Vagueness in referring expressions causes up to 36.9 percent drops in success rates for LLM-based robot task planners.

A machine-rendered reading of the paper's core claim, the machinery that carries it, and where it could break.

This paper shows that vague referring expressions in human instructions substantially impair large language model based robot task planning. It introduces REI-Bench as the first benchmark to model such vagueness using pragmatic theory and measures the resulting performance degradation. The work finds that success rates fall by as much as 36.9 percent, with most failures caused by planners missing the intended objects. It then presents task-oriented context cognition, a method that converts vague inputs into explicit instructions and outperforms aware prompts, chain-of-thought reasoning, and in-context learning. The findings matter because non-expert users such as the elderly and children routinely produce these vague expressions, and resolving them is necessary for practical robot deployment in homes.

Core claim

The central claim is that vagueness arising from referring expressions in human instructions severely impairs robot task planning by large language models, with performance drops reaching 36.9 percent, mainly from failures to locate the referenced objects. REI-Bench systematically incorporates such vagueness based on pragmatic principles, and task-oriented context cognition resolves it by producing explicit instructions that achieve the best results among tested methods.

What carries the argument

task-oriented context cognition, which generates clear instructions for robots by incorporating task-oriented and environmental context to resolve vagueness in referring expressions

If this is right

Robot task planners must incorporate mechanisms to handle vague referring expressions to reach reliable real-world performance.
Task-oriented context cognition provides a simple mitigation that surpasses aware prompts, chains of thought, and in-context learning.
Most planning failures trace to missing objects, so future systems should prioritize explicit object identification when context is ambiguous.
Benchmarks for embodied agents should include modeled vagueness to reflect the instructions actually produced by elderly and child users.

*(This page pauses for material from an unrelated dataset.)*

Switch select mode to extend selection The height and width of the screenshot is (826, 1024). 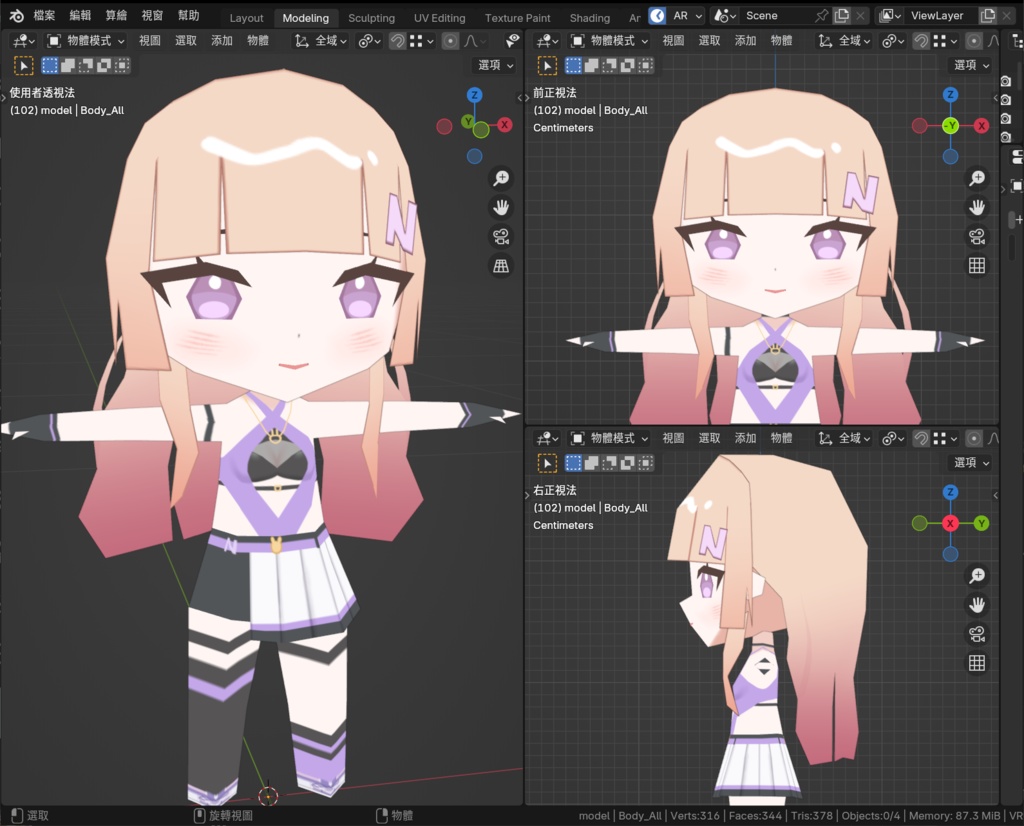coord(68,65)
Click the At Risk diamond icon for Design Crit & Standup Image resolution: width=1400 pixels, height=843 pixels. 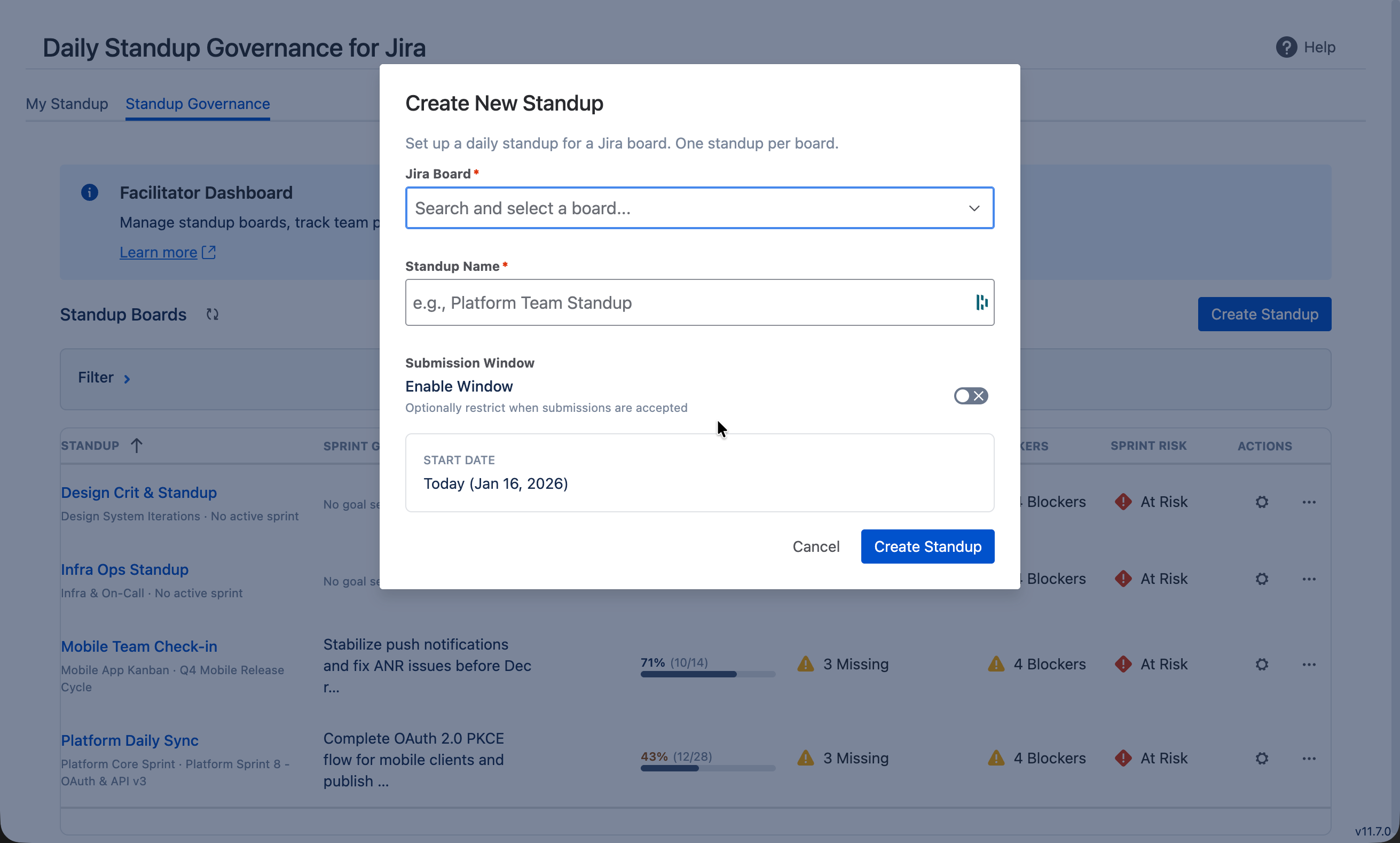coord(1124,502)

Where Pith is reading between the lines

These are editorial extensions of the paper, not claims the author makes directly.

Planners could integrate real-time scene perception to resolve referring expressions without separate clarification steps.
The benchmark could be extended to multi-turn conversations where vagueness builds across exchanges.
Similar vagueness problems likely affect other instruction-following domains such as robot navigation or manipulation commands.

Load-bearing premise

The benchmark's modeling of vague referring expressions, grounded in pragmatic theory, accurately captures the distribution and impact of real-world vagueness that non-expert users produce when giving instructions to robots.

What would settle it

Running task-oriented context cognition on REI-Bench and checking whether the observed success-rate drop of up to 36.9 percent is eliminated or greatly reduced compared with baseline planners that receive the original vague instructions.

Figures

Figures reproduced from arXiv: 2505.10872 by Chenxi Jiang, Chuhao Zhou, Jianfei Yang.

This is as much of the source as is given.